How to Help Early Stage Alzheimer’s Patients Stay Productive
In the early stages of Alzheimer’s, seniors may begin to lose interest in activities they once enjoyed and become less engaged or productive as a result. The good news is you can stimulate your loved one with the following simple activities.
Follow a Plan
Routines create predictable patterns, which are beneficial for people with memory loss. When your loved one knows what to expect each day, he or she is less likely to feel overwhelmed.
Structure each day with regular times for meals, personal care, and sleep. Plan in advance for additional activities, such as doctor’s appointments or trips to the grocery store. When deviating from the normal daily plan, share an itinerary with your loved one so that he or she is prepared and can transition from one task to another without anxiety.
Encourage Participation in Housework
A loved one in the early stages of Alzheimer’s may not be able to handle complex jobs, but he or she can still help take care of the basics around the house. Provide him or her with simple chores to do throughout the week, such as:
- Sorting and folding towels
- Sweeping floors
- Wiping down countertops or walls
- Organizing small spaces
Whether or not the results are perfect, your loved one will benefit from the stimulation he or she gets when helping out.
Support Physical Health
Bodily health influences brain health, so if your loved one eats well and stays active, he or she should be able to remain productive for longer. Remove junk food from the diet, focusing instead on whole foods, especially colorful vegetables, and fruits.

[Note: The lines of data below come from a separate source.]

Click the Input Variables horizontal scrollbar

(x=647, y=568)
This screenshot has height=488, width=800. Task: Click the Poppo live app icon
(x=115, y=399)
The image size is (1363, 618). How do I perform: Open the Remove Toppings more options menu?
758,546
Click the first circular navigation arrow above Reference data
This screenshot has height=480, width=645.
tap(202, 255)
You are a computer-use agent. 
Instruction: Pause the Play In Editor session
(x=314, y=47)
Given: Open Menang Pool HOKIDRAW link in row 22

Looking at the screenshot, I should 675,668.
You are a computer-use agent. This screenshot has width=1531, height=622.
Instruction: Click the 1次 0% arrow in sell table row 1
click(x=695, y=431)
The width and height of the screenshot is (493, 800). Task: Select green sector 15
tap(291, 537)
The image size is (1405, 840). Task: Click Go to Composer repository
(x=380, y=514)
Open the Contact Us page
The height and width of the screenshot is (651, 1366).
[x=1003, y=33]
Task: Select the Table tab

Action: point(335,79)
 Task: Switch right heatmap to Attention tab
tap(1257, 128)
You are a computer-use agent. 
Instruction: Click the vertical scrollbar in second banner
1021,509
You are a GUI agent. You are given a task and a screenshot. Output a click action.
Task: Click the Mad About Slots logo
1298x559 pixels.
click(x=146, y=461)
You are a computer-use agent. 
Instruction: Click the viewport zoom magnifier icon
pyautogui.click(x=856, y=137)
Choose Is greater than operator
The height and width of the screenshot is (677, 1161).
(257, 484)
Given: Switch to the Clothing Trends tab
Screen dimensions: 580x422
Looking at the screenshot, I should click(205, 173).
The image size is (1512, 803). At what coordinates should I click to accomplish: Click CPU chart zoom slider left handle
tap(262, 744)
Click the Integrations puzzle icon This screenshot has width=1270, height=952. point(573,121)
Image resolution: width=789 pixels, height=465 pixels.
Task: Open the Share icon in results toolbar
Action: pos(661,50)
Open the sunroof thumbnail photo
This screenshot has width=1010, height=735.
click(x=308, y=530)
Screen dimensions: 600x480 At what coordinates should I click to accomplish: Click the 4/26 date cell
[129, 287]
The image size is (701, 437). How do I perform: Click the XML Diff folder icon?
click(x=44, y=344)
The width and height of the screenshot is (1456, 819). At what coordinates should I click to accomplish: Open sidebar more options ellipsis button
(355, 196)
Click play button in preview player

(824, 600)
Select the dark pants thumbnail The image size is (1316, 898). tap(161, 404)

Encourage whatever physical activity your loved one can handle, accompanying him or her on walks or to age-appropriate exercise classes whenever possible.
Creative activities, such as drawing, painting, knitting, and cooking, stimulate the mind and make your loved one feel accomplished. A simple approach may be required, such as knitting projects without embellishments or cooking meals with a limited number of ingredients, but the point is to allow your loved one to engage in something from which he or she derives pleasure. These activities also promote a degree of independence at a time when your loved one may feel as though he or she is losing control.
Staying active helps people with dementia maintain a degree of independence and can reduce the anxiety often associated with Alzheimer’s. Make productive activities part of your loved one’s daily routine to keep him or her focused and satisfied.